Título: Pode haver ainda surtos de contágio
Autor: Berlinck, Deborah
Fonte: O Globo, 28/10/2011, Economia, p. 28

Prêmio Nobel de Economia diz que desafio agora é implementar o acordo

Michael Spence, prêmio Nobel de Economia de 2001, diz que o acordo para salvar a zona do euro é uma ótima noticia. Mas alerta: o risco de colapso do euro e de um contágio no mundo emergente não acabou. "Agora, o desafio é implementar o acordo", disse em entrevista ao GLOBO, em Paris. Ele acredita que a Europa precisa criar rapidamente uma "autoridade central" com poder para agir. Quanto ao Brasil, Spence é só elogios: "O país esta indo bem!".

Os bancos europeus concordaram com uma redução de 50% da dívida grega. O risco de colapso do euro acabou?

MICHAEL SPENCE: Não acabou, mas se reduziu substancialmente. Agora, o desafio é fazer, é implementar. A recapitalização dos bancos é complexa, e envolve capital privado, do governo e regional, com o Fundo de Estabilidade Europeu por trás.

Se isso for resolvido, o que falta fazer?

SPENCE: Itália e Espanha têm que fazer várias reformas para ter o apoio da União Europeia, especialmente do Banco Central Europeu. Esses países não podem estabilizar sua condição fiscal imediatamente. Pode haver ainda surtos de contágio, levando ao aumento das taxas de risco, e precisarão do BCE para comprar sua dívida soberana e fazer as taxas diminuirem.

O que eles não devem fazer?

SPENCE: O que não devem fazer agora é não fazer nada. Seria o pior. Tanto os mercados ou o BCE vão ficar nervosos. Os programas de reforma têm que ser críveis. A Itália foi bem no controle do déficit, mas não tem um programa crível de reforma orientado para o crescimento.

O contágio para outros países do euro não está excluído?

SPENCE: Ainda não. Mas se programas de reformas forem lançados, e o BCE for entusiasta em relação a eles, o risco cai.

A crise mostrou que a Europa não consegue falar com uma só voz e só reage em caso de urgência.

SPENCE: A introdução do euro foi um passo perigoso. Funcionou por um tempo, porque as taxas de juros eram estáveis e baixas. Infelizmente, isso levou países a buscarem o crescimento através do endividamento dos governos. Não foi uma boa ideia. Não vejo problema com um bloco formado por estados culturalmente diversos. Mas estes Estados têm que ser unificados na área fiscal, com uma autoridade para taxação, outra para emissão de bônus, e têm que ter uma autoridade central, eleita, com capacidade para agir. O que não pode continuar é, cada vez que há uma crise, juntar 17 países para se chegar a um consenso.

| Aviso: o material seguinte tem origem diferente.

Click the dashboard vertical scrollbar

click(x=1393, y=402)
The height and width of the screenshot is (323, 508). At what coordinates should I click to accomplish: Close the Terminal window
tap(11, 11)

O Brasil teme um contágio da crise no mundo emergente. Esse risco existe?

SPENCE: Claro. Os canais de transmissão são claros: se a Europa tiver uma crise financeira que provoque uma recessão na economia real, vai puxar a economia americana para baixo, porque somos grandes parceiros comerciais. E com queda nos principais países avançados, isso vai, pelo menos, provocar uma desaceleração nos emergentes. Não sairão destruídos com isso, mas têm muito em risco.

O senhor está otimista?

SPENCE:Mais do que ontem. O acordo é um grande passo. Antes, se tivesse me perguntado quais as chances de uma recessão nos países avançados provocar uma grande desaceleração na economia global, eu responderia: 50%. Agora, a probabilidade caiu para 15%. Mas se algo sair errado na implementação (do acordo) ou no mercado imobiliário americano, e os consumidores pararem de consumir... Enfim, as coisas podem dar errado.

Como o senhor avalia a economia brasileira?

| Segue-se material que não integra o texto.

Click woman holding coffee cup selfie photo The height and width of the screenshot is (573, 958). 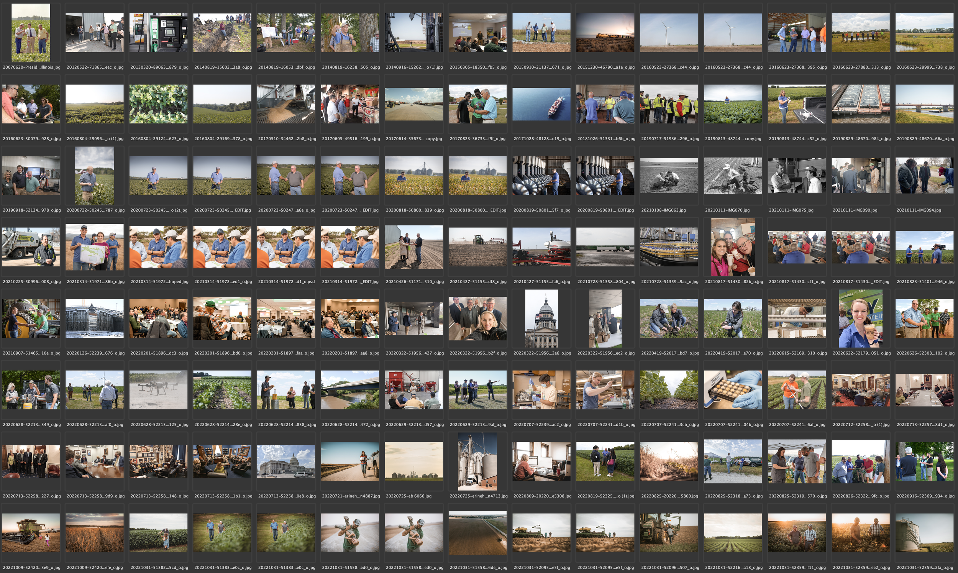point(860,319)
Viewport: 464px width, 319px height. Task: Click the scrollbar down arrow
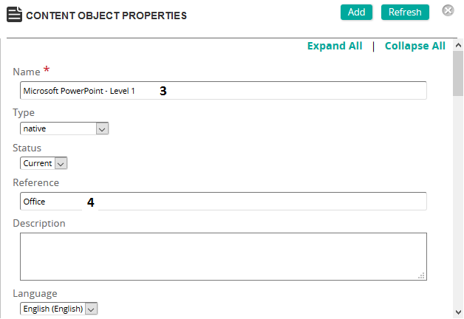[x=458, y=312]
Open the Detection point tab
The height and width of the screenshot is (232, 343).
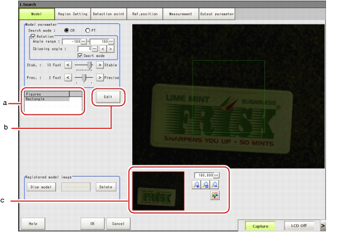point(108,14)
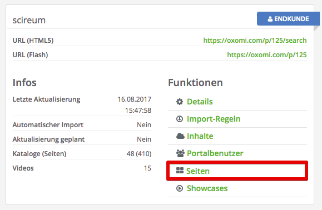Follow the HTML5 search URL link

[255, 41]
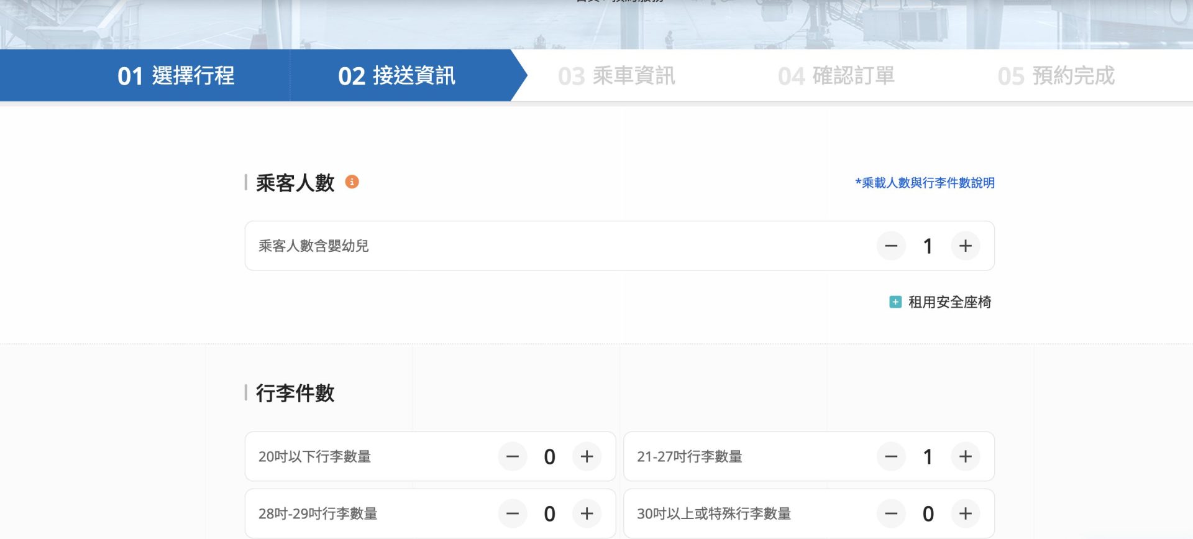Click the orange info icon beside 乘客人數
The height and width of the screenshot is (539, 1193).
pyautogui.click(x=352, y=182)
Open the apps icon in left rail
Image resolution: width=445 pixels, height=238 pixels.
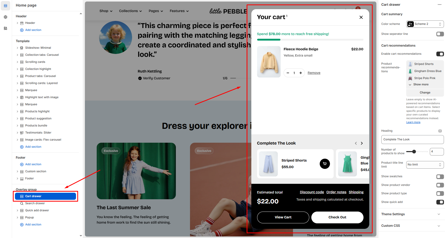(x=6, y=28)
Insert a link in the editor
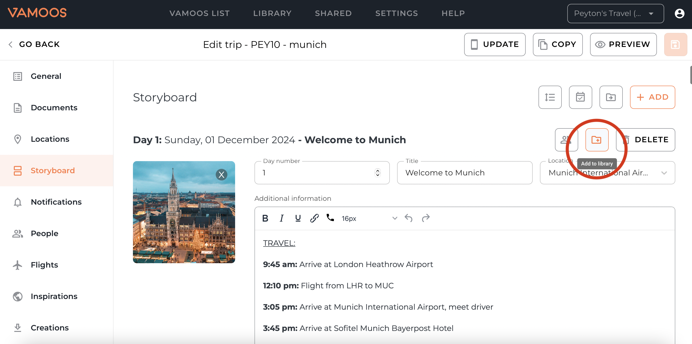This screenshot has width=692, height=344. coord(314,218)
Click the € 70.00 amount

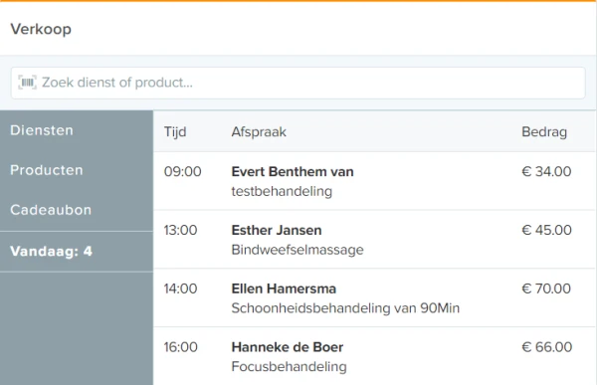(x=546, y=289)
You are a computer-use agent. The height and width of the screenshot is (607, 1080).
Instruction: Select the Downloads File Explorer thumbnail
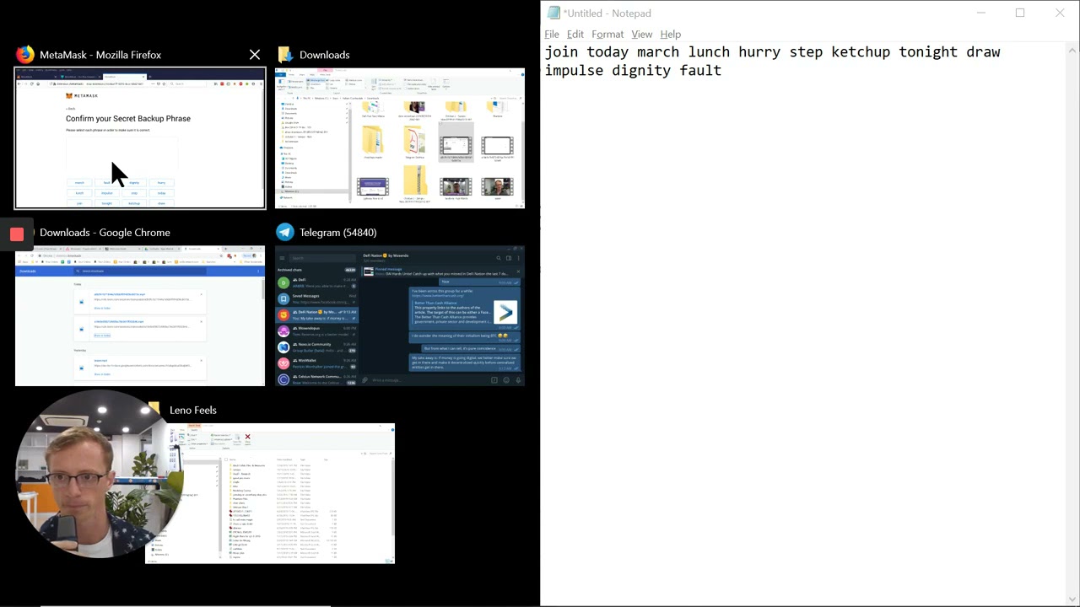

SPENCE: O Brasil está indo bem. A atual confusão sobre desaceleração no crescimento está doendo um pouco. Mas, em geral, o Brasil está bem governado em termos macroeconômicos, construiu vários programas para trazer ex-excluídos para a economia moderna, através de educação e distribuição de renda. Tudo está na direção certa.

A inflação preocupa.

SPENCE: É um problema, mas o Brasil é mais agressivo (no combate) que outros países. Não acho que a inflação vá se descontrolar, até porque vocês tiveram uma experiência muito ruim no passado? Às vezes o Brasil é até agressivo demais no combate.